Recently, with the gradual depletion of onshore oil resources, the exploitation of offshore oil resources has attracted much attention [1]. Offshore heavy oil as an important part of offshore resources has played an increasingly important role in industry [2, 3]. Heavy oil resources are abundant in the Bohai Bay of China, which has approximately 4 billion tons of heavy oil resources [4]. Water flooding is an important method of recovering heavy oil worldwide and launched on offshore oilfields in Bohai Bay to economically recover offshore heavy oils [5]. However, the recovery factors were less than 15% [6]. This implies that more than 85% of the oil remains in the reservoirs after the process becomes uneconomic to continue operation. Therefore, the incentive is strong for the development of appropriate follow-up techniques for water flooding that will maximize the recovery potential and profitability from these offshore heavy oil reservoirs in Bohai Bay, China.

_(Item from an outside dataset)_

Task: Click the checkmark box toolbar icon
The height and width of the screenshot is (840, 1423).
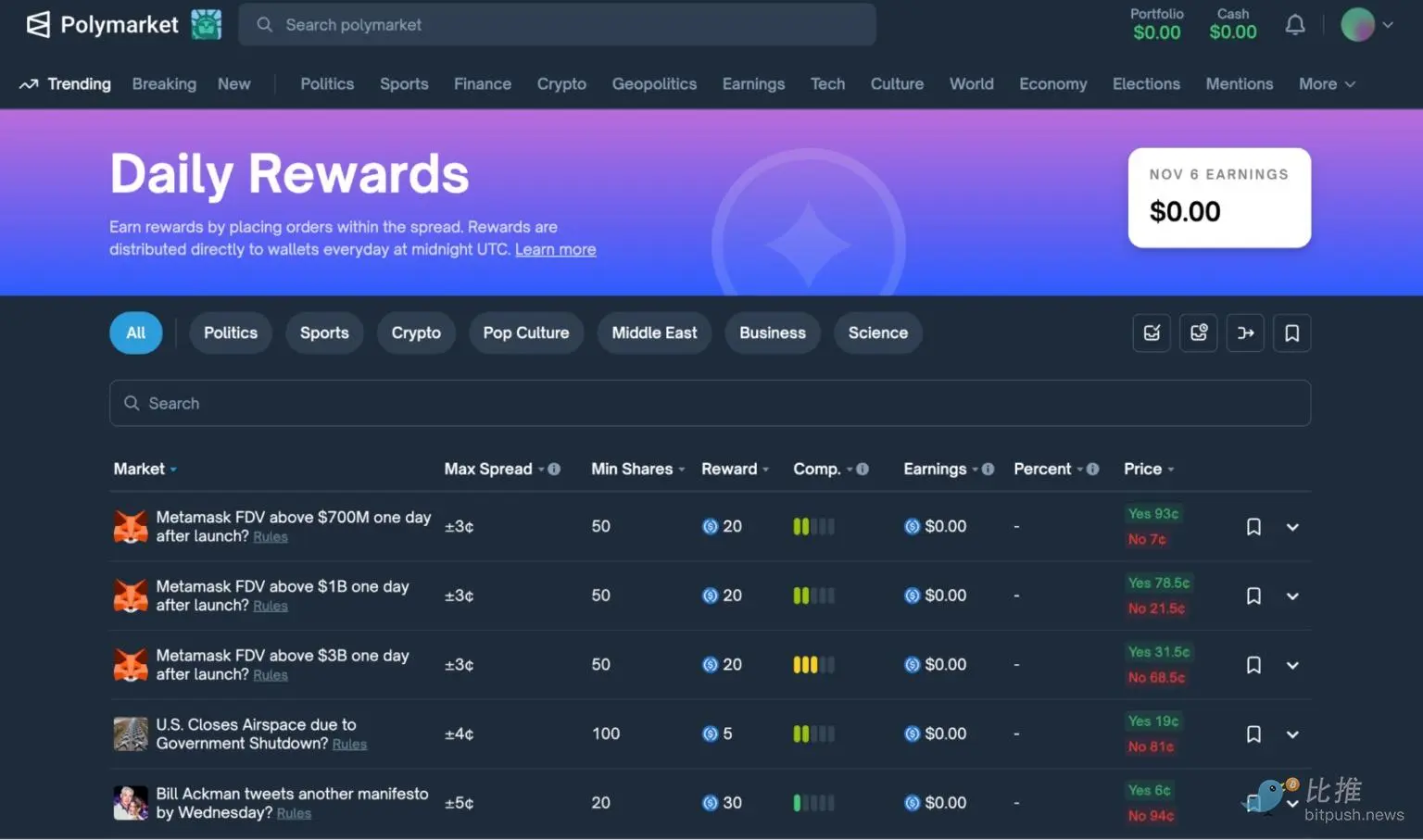Action: (x=1152, y=333)
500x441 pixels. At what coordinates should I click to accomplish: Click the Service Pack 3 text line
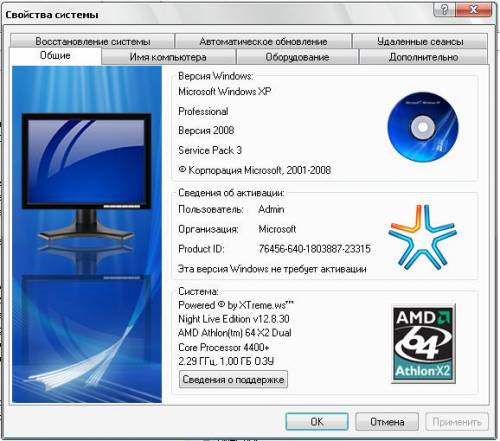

Thermal methods are widely used to develop heavy oil reservoirs, such as hot water flooding, cyclic steam stimulation, and steam flooding [7, 8]. Hot water flooding is an immiscible displacement process of crude oil by hot water [9]. Hot water in reservoir can increase reservoir temperature, implement reservoir energy, and displace crude oil to wellbore. However, hot water cannot carry enough heat into reservoir because of its low enthalpy. Compared with hot water, steam has higher enthalpy [10]. Therefore, cyclic steam stimulation and steam flooding are potential methods for the development of heavy oil reservoirs after water flooding. However, for cyclic steam stimulation, with the increase of CSS cycles, oil production and oil-steam ratio gradually decrease in the later stage, resulting in a low economic benefit [11]. For steam flooding, the channeling forms during water flooding significantly restrict the increase of oil production of steam flooding. In addition, the formation heterogeneity and mobility difference between steam and heavy oil often result in viscous fingering and steam gravity override [12]. Chemical-assisted steam flooding (CASF) techniques have been proposed to improve the oil recovery of steam flooding by injection of nitrogen foams and surfactants [13, 14]. For example, Yuan et al. [15] performed a series of sand pack experiments to examine the effects of gas-liquid ratio, permeability, and oil saturation on the stability and blocking mechanisms of foam during nitrogen foam-assisted steam flooding. The experimental results indicated that nitrogen foam was selective to block larger pores and throats in porous media with high permeability. The most suitable gas-liquid ratio of the injected foam was around 1 : 1 [15]. Bruns and Babadagli conducted displacement tests by using a visual Hele-Shaw model and found that injecting surfactant as a steam additive reduced the interfacial tension (IFT) between steam and heavy oil [16]. Wang et al. [17] investigated the effects of foam on the performance of steam flooding. The results show that the ultimate oil recovery of the chemical assisted steam flooding is 76.9%, 39.7% higher than that of pure steam flooding [17].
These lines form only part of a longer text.